April data revealed weaker than expected activity, with stronger recovery of retail than industry. Retail sales increased by 18.4% year-on-year in nominal terms, up from 10.6% in March, with eating out the main area of strength. In contrast, industrial production increased to 5.6% from 3.9%, but slowed to 1.3% from 4.4% on a two-year average basis, which accounts for base effects. Manufacturing remains the weakest area of industry. Fixed investment was also soft, slowing to 3.9% from 4.8%. China’s recovery has surpassed expectations in some respects, with a rapid surge in consumption spending, but high youth unemployment may crimp spending in time. On the manufacturing side, weaker export demand, driven by soft growth elsewhere in the world, may continue to weigh on industry, manufacturing and exports.
Japan enjoyed stronger than expected growth in the first quarter, after a stagnant end to 2022. Growth was 0.4% in Q1 of 2023 on a quarter-on-quarter basis, ahead of economists’ expectations. The better-than-expected result was down to stronger consumption spending, which accelerated to 0.6% from 0.2% in Q4. Non-residential investment was also strong, rebounding by 0.9% after a 0.7% decline in Q4. Trade was a weak spot, with a 2.3% decline in imports outpaced by a 4.2% fall in exports. Japan is currently enjoying a strong period of growth relative to other regions, though growth is expected to slow, as weaker external demand is expected to drag on the manufacturing sector.

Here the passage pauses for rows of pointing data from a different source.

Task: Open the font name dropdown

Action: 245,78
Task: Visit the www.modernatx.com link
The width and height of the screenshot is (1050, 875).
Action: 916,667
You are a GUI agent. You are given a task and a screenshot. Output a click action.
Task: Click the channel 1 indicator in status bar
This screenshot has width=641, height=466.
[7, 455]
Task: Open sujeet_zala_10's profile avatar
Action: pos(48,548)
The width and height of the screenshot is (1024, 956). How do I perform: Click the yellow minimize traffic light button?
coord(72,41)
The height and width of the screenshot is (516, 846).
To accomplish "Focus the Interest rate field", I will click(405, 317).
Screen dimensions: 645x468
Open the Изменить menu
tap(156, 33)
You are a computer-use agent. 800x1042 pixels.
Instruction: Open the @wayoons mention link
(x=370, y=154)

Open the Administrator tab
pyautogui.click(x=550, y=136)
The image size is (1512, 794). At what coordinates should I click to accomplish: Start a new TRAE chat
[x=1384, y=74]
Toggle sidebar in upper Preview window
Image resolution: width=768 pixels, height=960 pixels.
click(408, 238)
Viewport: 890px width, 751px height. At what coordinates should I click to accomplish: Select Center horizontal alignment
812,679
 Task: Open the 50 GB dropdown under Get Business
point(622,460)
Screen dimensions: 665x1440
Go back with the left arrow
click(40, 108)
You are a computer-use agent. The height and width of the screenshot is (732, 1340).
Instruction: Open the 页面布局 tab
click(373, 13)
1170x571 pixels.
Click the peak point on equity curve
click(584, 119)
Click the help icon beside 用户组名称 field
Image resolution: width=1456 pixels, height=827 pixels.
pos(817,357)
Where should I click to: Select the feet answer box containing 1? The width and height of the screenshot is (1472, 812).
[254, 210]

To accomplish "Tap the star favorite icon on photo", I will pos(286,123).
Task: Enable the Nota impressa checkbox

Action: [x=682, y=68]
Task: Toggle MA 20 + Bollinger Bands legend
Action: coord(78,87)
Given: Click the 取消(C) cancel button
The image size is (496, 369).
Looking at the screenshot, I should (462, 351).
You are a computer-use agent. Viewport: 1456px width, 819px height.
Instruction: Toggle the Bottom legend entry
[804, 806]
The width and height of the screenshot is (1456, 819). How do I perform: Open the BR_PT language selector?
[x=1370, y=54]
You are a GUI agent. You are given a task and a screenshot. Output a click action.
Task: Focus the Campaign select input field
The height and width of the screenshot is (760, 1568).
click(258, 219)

Revised Eurozone GDP data confirmed that GDP grew by 0.1% quarter-on-quarter, and 0.3% quarter-on-quarter annualised in the first quarter of 2023. Ireland experienced volatile growth, given the elevated number of international companies registered in Ireland. Excluding Ireland, GDP growth was stronger at 0.8% quarter-on-quarter annualised. Of the main Eurozone countries, Germany continues to lag its peers, seeing annualised growth of 0.2% in comparison to Italy and Spain’s 2%. Lower energy prices mean 2023 forecasts have been revised sharply higher, with growth expected to recover later this year. However, even though growth is currently soft, the Eurozone labour market is proving more resilient than expected. Employment grew by 0.6% in Q1, after a 0.3% rise in Q4. The unemployment rate also declined to 6.5%, a historic low.